Amelia nudged my shoulder. “You want one?”

“No thanks. I’ll get my change and be right up.”

As soon as they were gone, an old woman wearing a flowing tie-dyed dress approached. Tangled hair sat in a messy bun atop her head. I waited to see if a bird would pop out.

I was wondering if I should keep a hand on my wallet when she pointed a gnarled finger at me.

“Be careful, girl,” she whispered.

I glanced over my shoulder, looking to see who this woman was speaking to.

She reached her twisted fingers toward the critterling. “You must be careful.”

I shrank back. “Oh. Okay.” I wasn’t an expert on dealing with crazy.

Now that I thought about it, I was at a yard sale. This was as good a place as any to encounter crazy, wasn’t it? Maybe I should be more realistic.

Or at least lower my standards when it came to the types of folks I expected to find hiding in a lawn sprinkled with knickknacks.

Yes, the second option made a heck of a lot more sense.

The woman’s dark eyes shifted right and left. “Be careful, girl. That cat holds strange power.”

Okay, so crazy was definitely talking to me.
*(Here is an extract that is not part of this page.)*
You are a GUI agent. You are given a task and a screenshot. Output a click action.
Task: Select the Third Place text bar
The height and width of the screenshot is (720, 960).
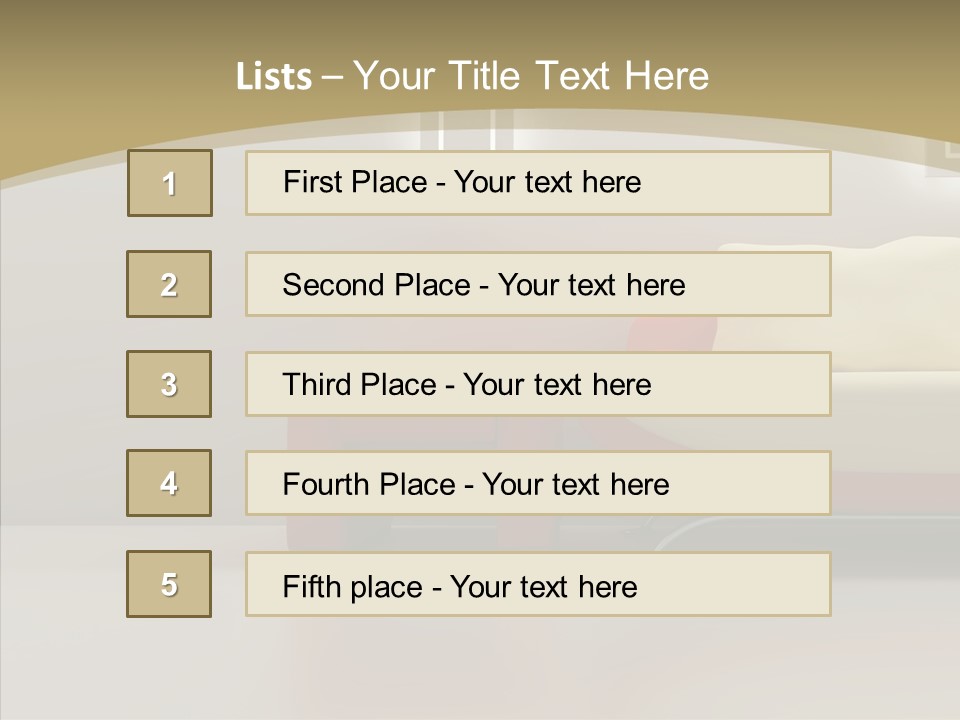pos(538,384)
Great. I peered around her looking for CJ, but he was embroiled in a conversation with a man wearing a mustache like Colonel Sanders.

She reached another gnarled hand for the figurine. I dodged her grasp.

“Okay, well. Thank you for the warning about it, but I’m just fine, okay? I know what it is. I know I can place a familiar’s power in it. Not that I know how,” I mumbled more to myself than her, “but I’ll figure it out. It’s not like I started working craft yesterday.”

Yesterday wasn’t too far off the mark, actually. It had been many months since I discovered I was a witch and my powers were getting stronger, but there was still a world of knowledge to learn.

The woman’s raspy voice snapped me back to attention. “I’m not talking about the familiar power it can hold, girl. I’m talking about it—the figure.”

She poked her gnarled nose toward me. “Whoever owns that cat is cursed.”

“Oh, well. A curse.” I grimaced. “That can’t be a good thing.”

She raised her hands to the sky. “It isn’t.” Her voice deepened, taking on an ominous tone. Her eyes squinted, and her mouth twisted in a snarl. “Whoever owns that cat is cursed to die!”